BRIEF
From the line below containing "181x122 pixels. How" to the final line, print each line exactly as written. No pictures belong in the copy.

DATA SECTION
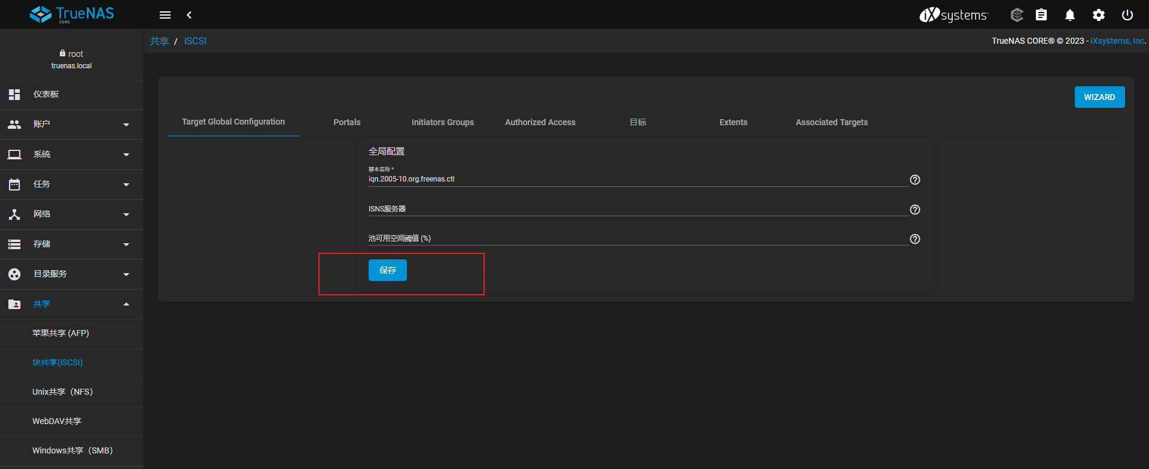
Task: Click the hamburger menu icon
Action: [165, 15]
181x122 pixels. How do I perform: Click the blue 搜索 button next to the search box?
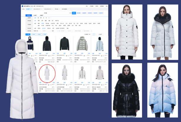74,13
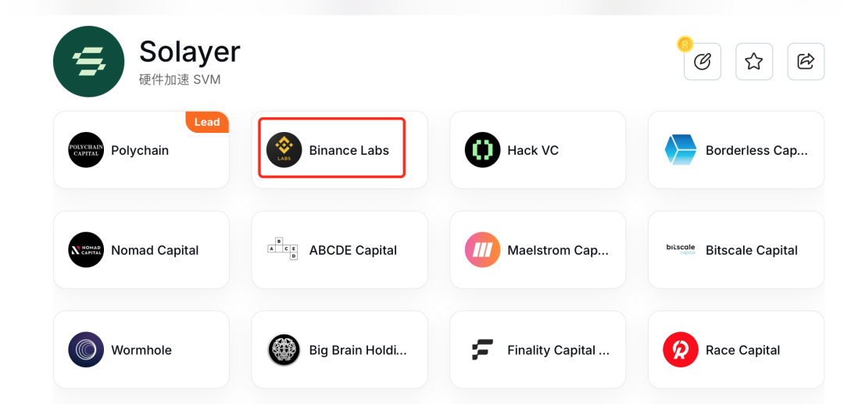Open the share icon button
Viewport: 844px width, 404px height.
(805, 62)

RESULT
181x122 pixels. How do I perform: Click the blue 搜索 button next to the search box?
74,13
Open the share icon button
Viewport: 844px width, 404px height.
(805, 62)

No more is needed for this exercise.